WINSTON-SALEM, N.C. – Wake Forest University Baptist Medical Center is the first hospital in the region to be granted the designation of Accredited Chest Pain Center by the Society of Chest Pain Centers. Only one percent of all hospitals in the United States have this designation.

As a Level I Trauma Center, the accreditation indicates Wake Forest Baptist has demonstrated that it is a center of excellence for cardiac care in the region according to James W. Hoekstra, M.D., chairman of the Department of Emergency Medicine. A majority of all patients treated for chest pain at Wake Forest Baptist are seen first at the Emergency Department.

“Chest pain center accreditation speaks to the breadth and depth of cardiac services available at Wake Forest University Baptist Medical Center,” said Hoekstra. “The accreditation is not possible without multidisciplinary cooperation and coordination between emergency medical services, emergency medicine, cardiology, internal medicine, and hospital administration. The multidisciplinary care pathways, quality assurance processes, and cardiac programs must be firmly in place and continually monitored before chest pain center accreditation can be granted.”

More than 5 million Americans visit hospitals each year with chest pain. The goal of the Society of Chest Pain Centers is to significantly reduce the mortality rate of these patients by teaching the public to recognize and react to the early symptoms of a possible heart attack, reduce the time that it takes to receive treatment, and increase the accuracy and effectiveness of treatment.
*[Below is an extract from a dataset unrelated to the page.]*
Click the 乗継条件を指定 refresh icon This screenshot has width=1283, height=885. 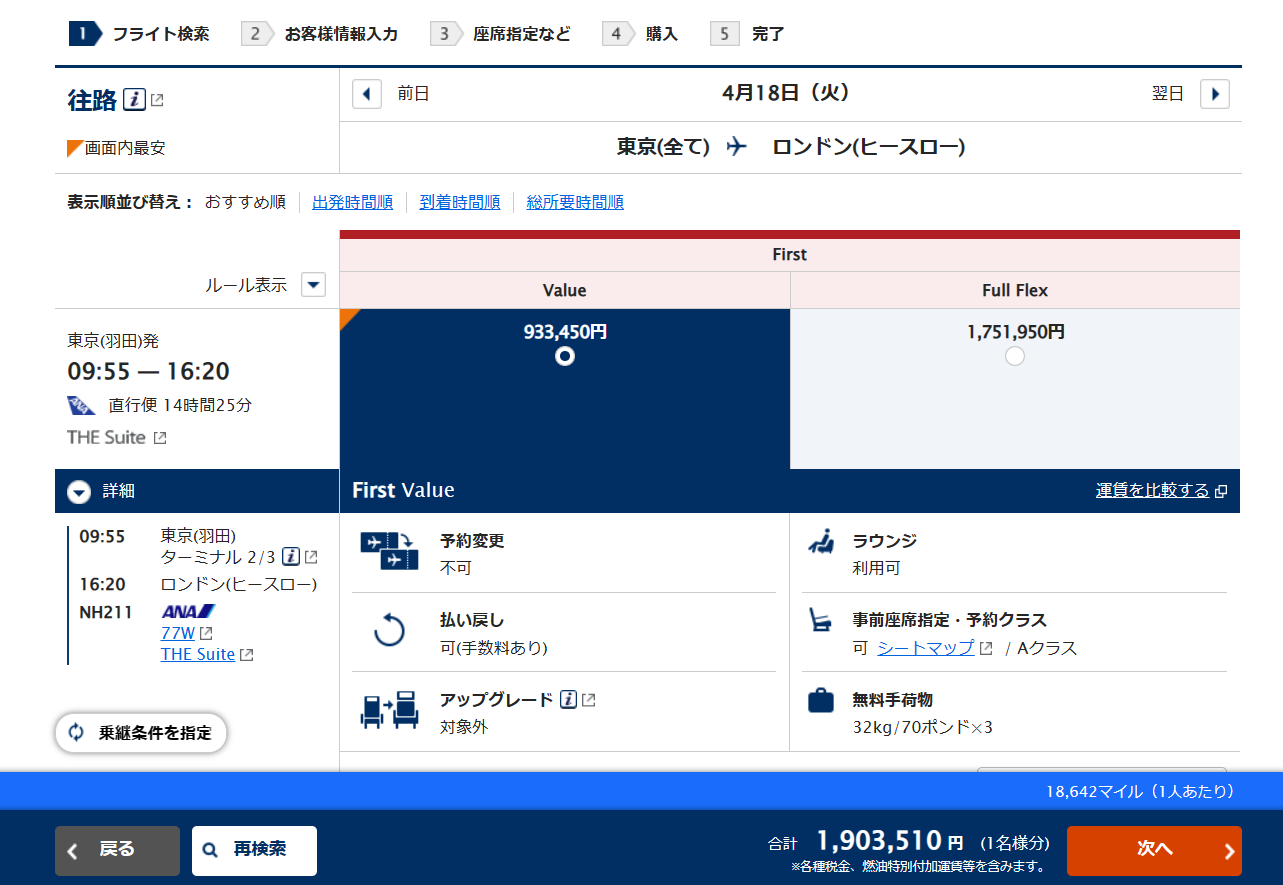(77, 733)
The symptoms of a heart attack include uncomfortable pressure, fullness, squeezing or pain in the center of the chest lasting more than a few minutes. Other symptoms might include:.

  • Pain that spreads to the shoulders, neck, arms, back, jaws or teeth.
  • Chest discomfort with light-headedness, fainting, sweating, nausea or shortness of breath.
  • In women instead of severe pain, possibly jaw pain, shortness of breath, and nausea or vomiting.

Not all of these signs occur in every heart attack. Symptoms may go away and return. People who experience one or more of these signs should call 911 immediately for medical attention.


About Wake Forest University Baptist Medical Center: Wake Forest Baptist is an academic health system comprised of North Carolina Baptist Hospital and Wake Forest University Health Sciences, which operates the university’s School of Medicine. The system comprises 1,298 acute care, psychiatric, rehabilitation and long-term care beds and is consistently ranked as one of “America’s Best Hospitals” by U.S. News & World Report.